=== TASK DETAILS ===
Quote the passage on parts of speech word for word from "A noun is person, place, or" to "several different ways.".

=== SUPPLIED PASSAGE ===

◇ ◇ ◇ ◇ ◇ ◇ ◇

A noun is person, place, or thing (often the subjects and objects in sentences).  In the example sentence below, The Writer’s Resource Lab is a noun acting as a subject (the noun performing the action), and individualized writing instruction is a noun acting as an object (the noun receiving the action).

    The Writer’s Resource Lab regularly offers individualized writing instruction.

Nouns are classified in several different ways.

Proper nouns = John Doe, California, McDonald’s

Common nouns = pen, paper, classroom, essay

Collective nouns = family, team, jury, children

Concrete nouns = desk, house, tree, computer

Abstract nouns = peace, happiness, loneliness


A verb is an action performed or a state of being.  Below, offers is the verb, the action being performed.

    The Writer’s Resource Lab regularly offers individualized writing instruction.


An adverb is a word that modifies a verb or sometimes adjectives and other adverbs. Adverbs usually end in –ly. In the example sentence below, regularly is an adverb because it describes the verb “offers.”

    The Writer’s Resource Lab regularly offers individualized writing instruction.


Adjectives are words that modify (describe) nouns or pronouns.

    Attributive adjectives appear before the noun.

    Predicative adjectives appear in the predicate of a sentence and are not followed by nouns; instead, they are complements of the copula be function that links predicative adjectives to nouns using helping verbs.

◇ ◇ ◇ ◇ ◇ ◇ ◇

=== MATERIAL ===
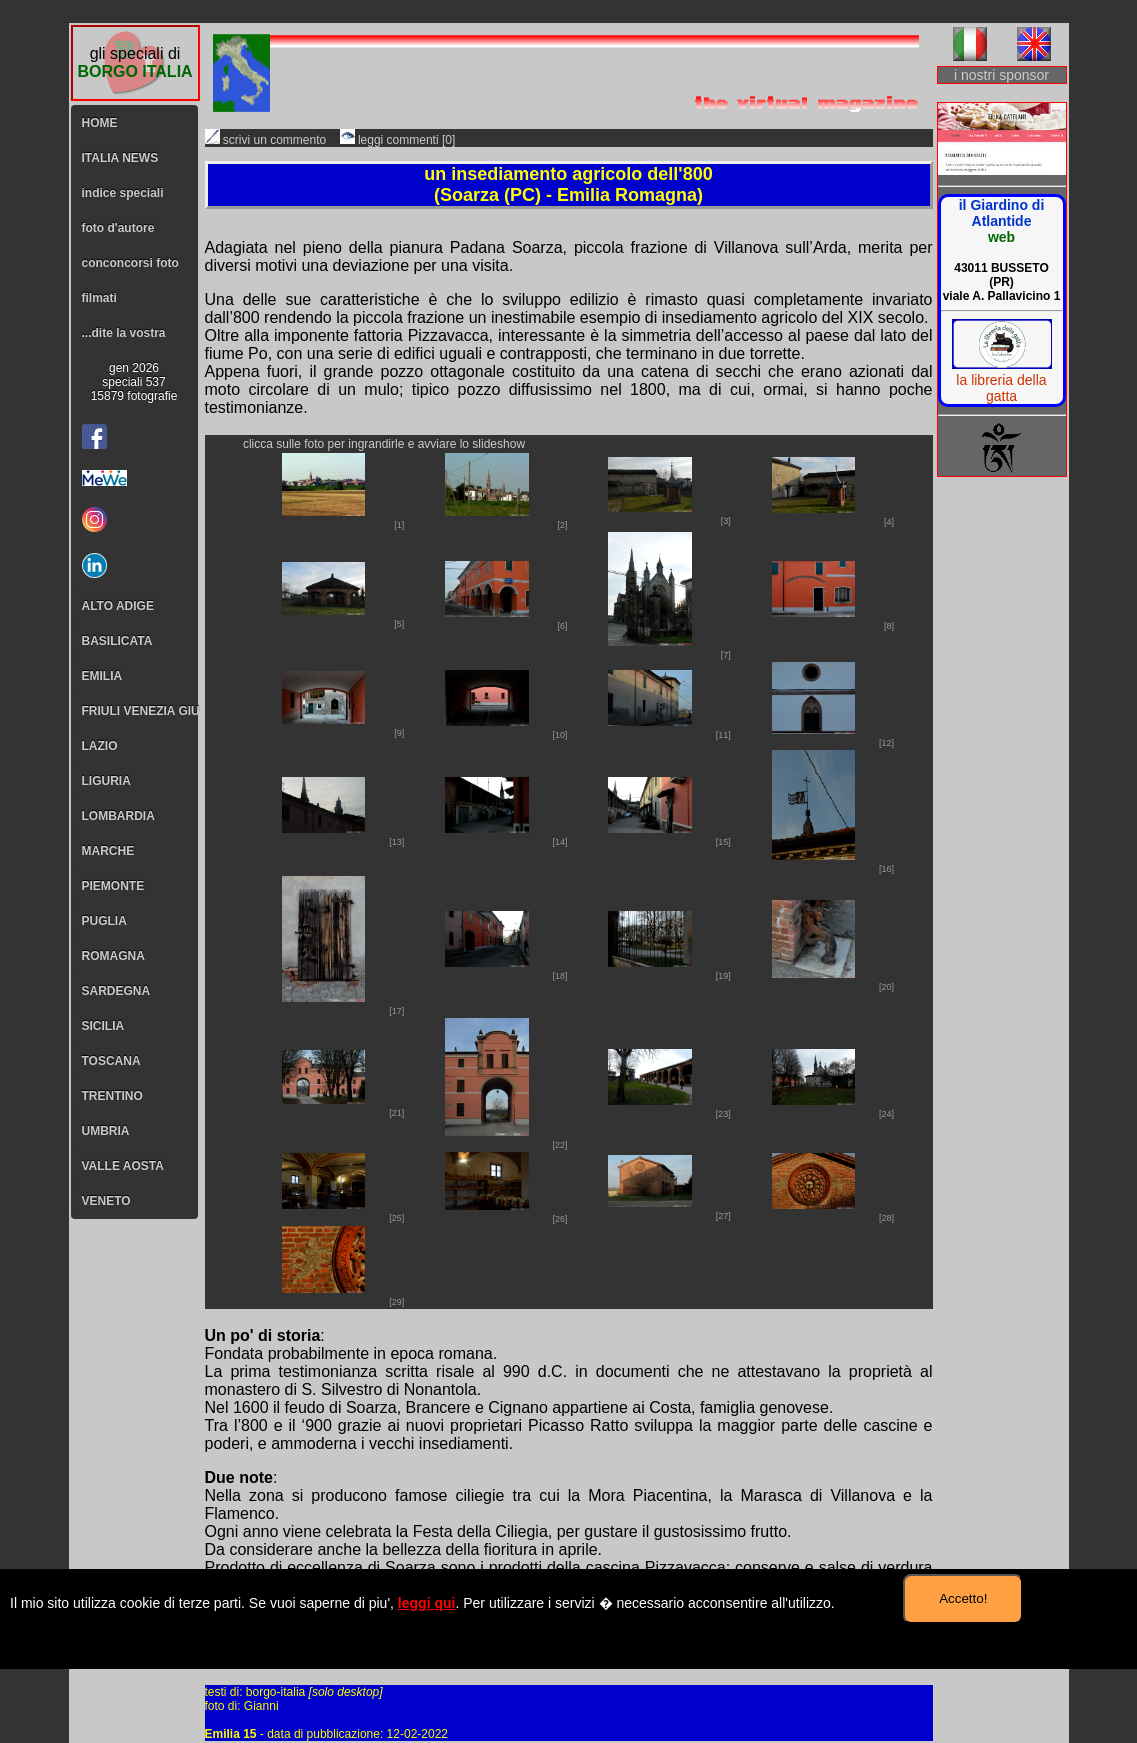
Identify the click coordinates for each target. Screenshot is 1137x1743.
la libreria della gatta (1001, 388)
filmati (99, 298)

◇ ◇ ◇ ◇ ◇ ◇ ◇

=== TASK RESPONSE ===
A noun is person, place, or thing (often the subjects and objects in sentences).  In the example sentence below, The Writer’s Resource Lab is a noun acting as a subject (the noun performing the action), and individualized writing instruction is a noun acting as an object (the noun receiving the action).

    The Writer’s Resource Lab regularly offers individualized writing instruction.

Nouns are classified in several different ways.